| Prompt |
Print each entry word for word without images.

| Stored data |
· · · · · · ·
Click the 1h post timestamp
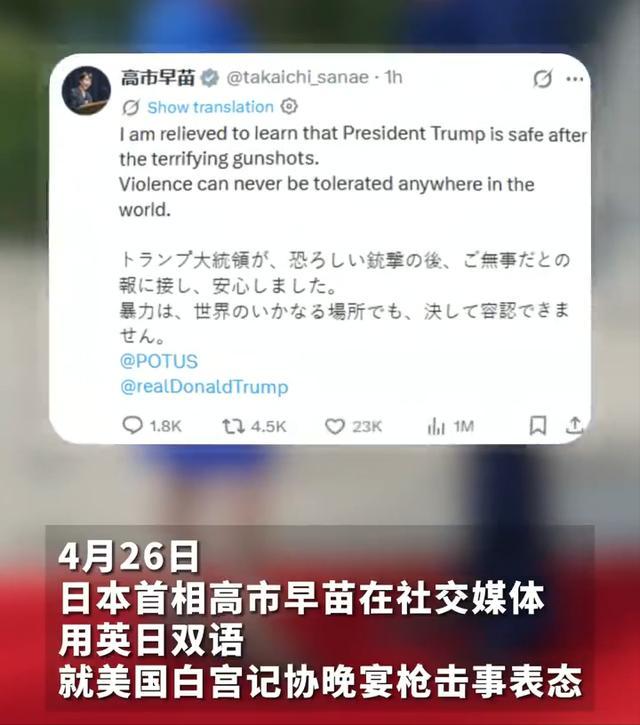(394, 77)
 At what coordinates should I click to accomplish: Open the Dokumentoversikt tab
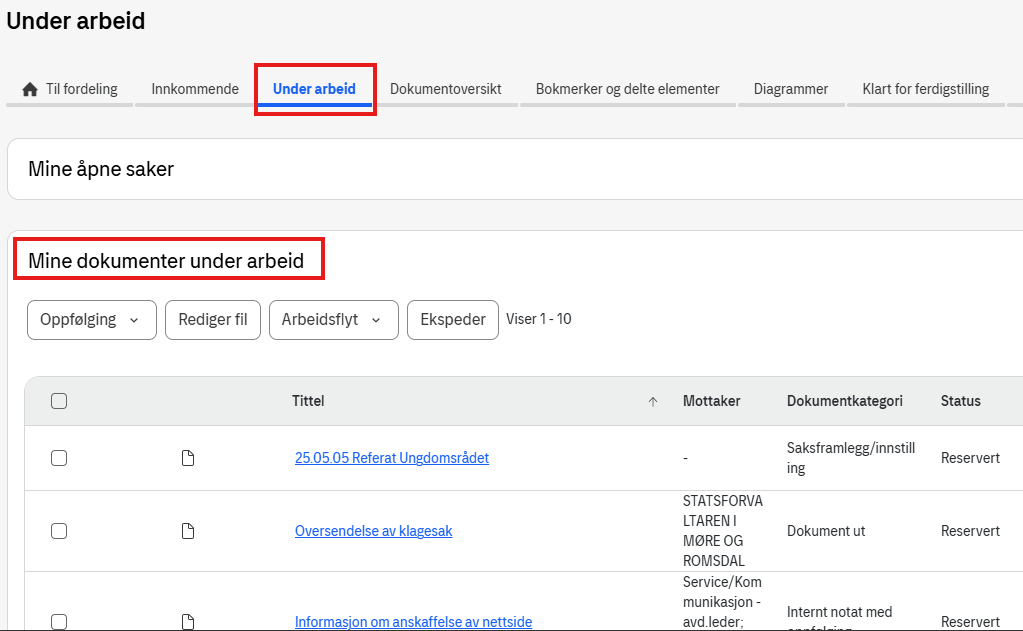(x=445, y=89)
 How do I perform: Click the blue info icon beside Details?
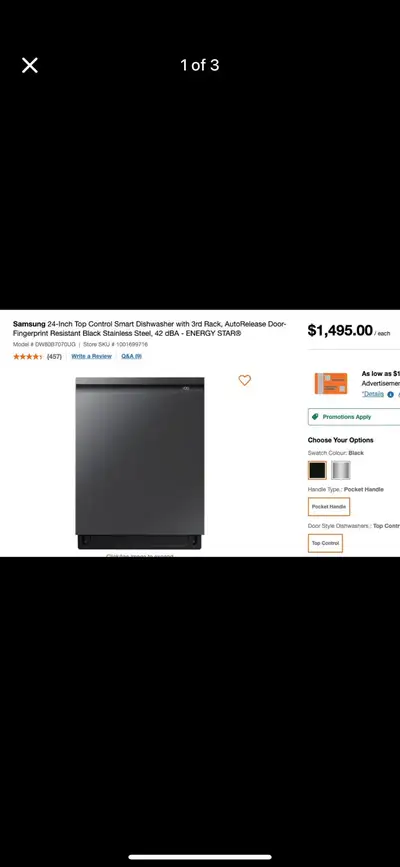coord(391,394)
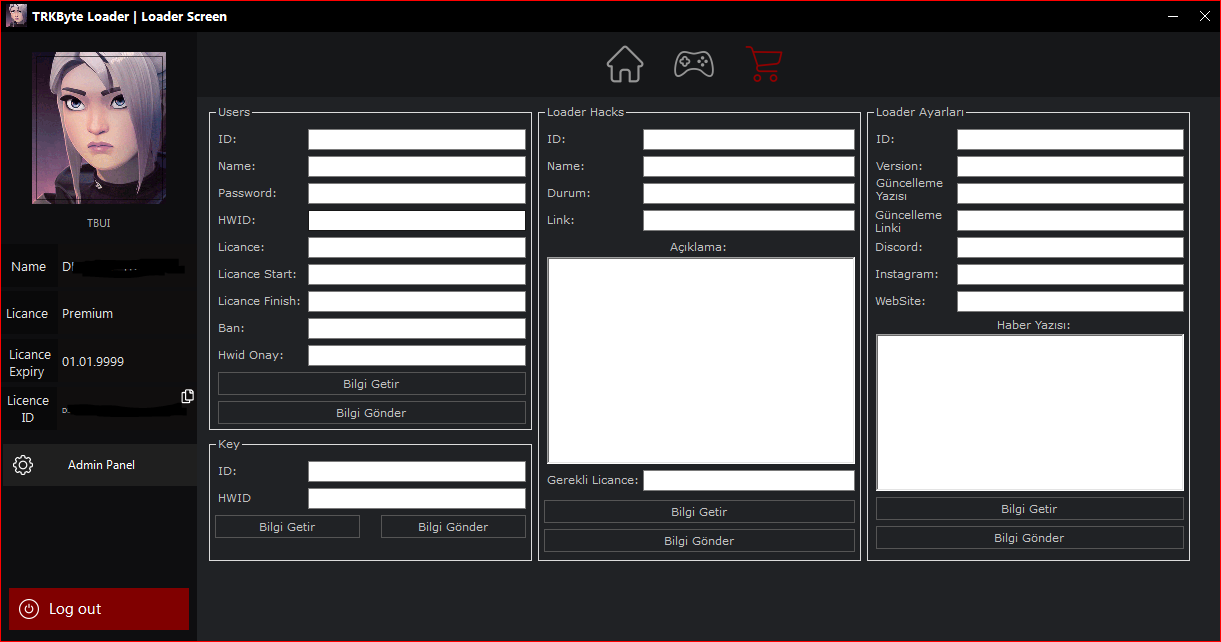
Task: Click the power icon on Log out
Action: (29, 609)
· · · · · · ·
| Result of the task |
Click the 1h post timestamp
(394, 77)
 At what coordinates should I click to accomplish: Open the Dokumentoversikt tab
(x=445, y=89)
 How do I perform: Click the blue info icon beside Details?
coord(391,394)
Task: Click the power icon on Log out
Action: (29, 609)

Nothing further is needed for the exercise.